Young: “I think we will see a lot more companies like ours – personal styling services. The millennial customer is expecting us to be in tune with what they want. Making things as personal as possible is the future of retail, and that is why you see things like this popping up.”

Atherton: “Our customers aren’t interested in seasons – it is about digital trends and moments, and memes. We totally stay on top of digital trends, because it is all about what is happening now. Our strategy is all about social too.”

Rodger: “We have just over 50% of traffic coming from mobile and it represents just over 30% of sales. So, we are looking at how we can engage people through that journey. Facebook, Instagram and the like have all introduced “buy” buttons in the past year, but it still feels quite invasive. If you look to countries like China and platforms like WeChat, I think you will see more of that in the UK in the future, and that is what we are looking at.”

Zirkler: “For me, mobile is the game changer. I think we will see retailers focusing much more on that user journey.”

How have you had to adapt your businesses to serve international markets?

Rodger: “We have 250 stores in the UK and more than 150 internationally. These days, we have multiple ways to sell across the international markets. For our strategy, a lot is around pricing. Our research in China found they are shopping across a number of channels and comparing prices. So pricing consistency and checking out competitors is important. We have really had to pinpoint how markets work to know how we target each one.”

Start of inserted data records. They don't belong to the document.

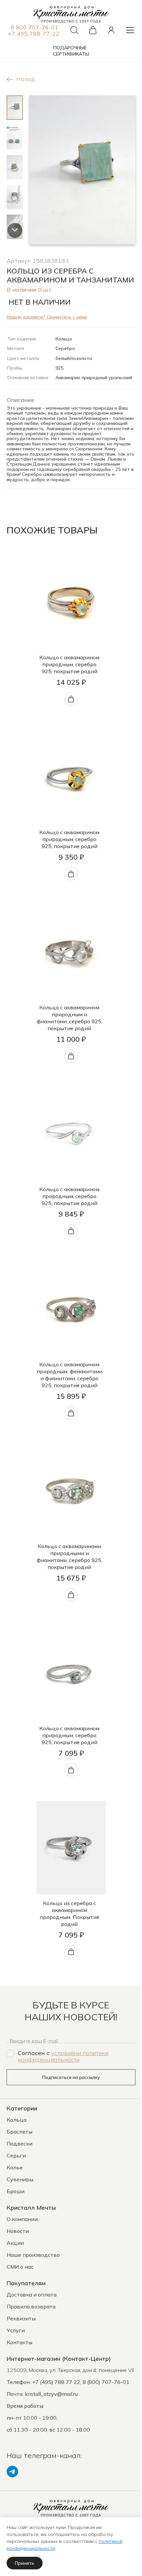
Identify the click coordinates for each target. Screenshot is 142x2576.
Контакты (19, 2342)
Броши (15, 2191)
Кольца (16, 2119)
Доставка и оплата (31, 2294)
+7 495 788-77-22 (33, 33)
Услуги (16, 2330)
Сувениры (20, 2179)
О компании (22, 2219)
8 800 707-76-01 (34, 27)
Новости (18, 2231)
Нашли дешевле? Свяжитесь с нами (47, 317)
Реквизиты (21, 2318)
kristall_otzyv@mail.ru (51, 2394)
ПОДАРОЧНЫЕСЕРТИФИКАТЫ (71, 51)
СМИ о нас (20, 2266)
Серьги (16, 2155)
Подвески (19, 2143)
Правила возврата (31, 2306)
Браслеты (19, 2131)
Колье (15, 2167)
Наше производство (33, 2254)
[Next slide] (14, 230)
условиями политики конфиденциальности (63, 2056)
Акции (15, 2243)
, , (70, 2370)
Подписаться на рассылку (71, 2077)
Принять (24, 2563)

Are bloggers losing their importance?

Atherton: “During the last year, bloggers have started charging a lot, and I think it is just really obvious to the consumer that it isn’t a genuine endorsement. So we have shifted our focus away from bloggers to our own customers.”

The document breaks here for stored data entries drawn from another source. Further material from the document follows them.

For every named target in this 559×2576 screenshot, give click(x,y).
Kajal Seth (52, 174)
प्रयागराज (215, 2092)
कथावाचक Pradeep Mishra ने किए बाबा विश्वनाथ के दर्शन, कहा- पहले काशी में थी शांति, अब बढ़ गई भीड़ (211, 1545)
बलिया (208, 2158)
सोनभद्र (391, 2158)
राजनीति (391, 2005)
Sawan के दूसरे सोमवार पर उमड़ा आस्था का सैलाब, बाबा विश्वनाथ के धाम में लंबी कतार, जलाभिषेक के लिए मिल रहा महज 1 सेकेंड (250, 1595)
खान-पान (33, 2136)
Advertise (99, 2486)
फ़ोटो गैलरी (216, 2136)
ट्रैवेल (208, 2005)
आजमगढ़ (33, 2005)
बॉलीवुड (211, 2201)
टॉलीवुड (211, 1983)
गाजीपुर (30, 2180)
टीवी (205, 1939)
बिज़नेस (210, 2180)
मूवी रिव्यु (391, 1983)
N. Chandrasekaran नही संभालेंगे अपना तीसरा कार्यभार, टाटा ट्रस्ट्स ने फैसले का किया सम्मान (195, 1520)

Chris: “We do a mix of things at Topman. We have brand ambassadors such as Nick Grimshaw in the UK and Nick Jonas in the US. We want to do more with bloggers, but it is time-consuming and you can’t necessarily dictate how they talk about your product. It can also be very resource heavy.”

How will stores need to adapt?

Atherton: “There is an opportunity for stores to change up space, a bit like [London restaurant] Sketch does, by bringing in different artists to redesign the space and making it a talking point.”

Rodger: “I think it is difficult. In an ideal world, we will have lots of concept stores. Our customer definitely still wants to touch and feel the product. In the US, we have fairly low brand presence. When we open a store, we get a massive initial jump to the site, and then it becomes sustained traffic. I absolutely think stores have a future.”

O’Neill: “If we can personalise the experience in store, we would definitely want to go there more often. Physical stores will continue to be important.”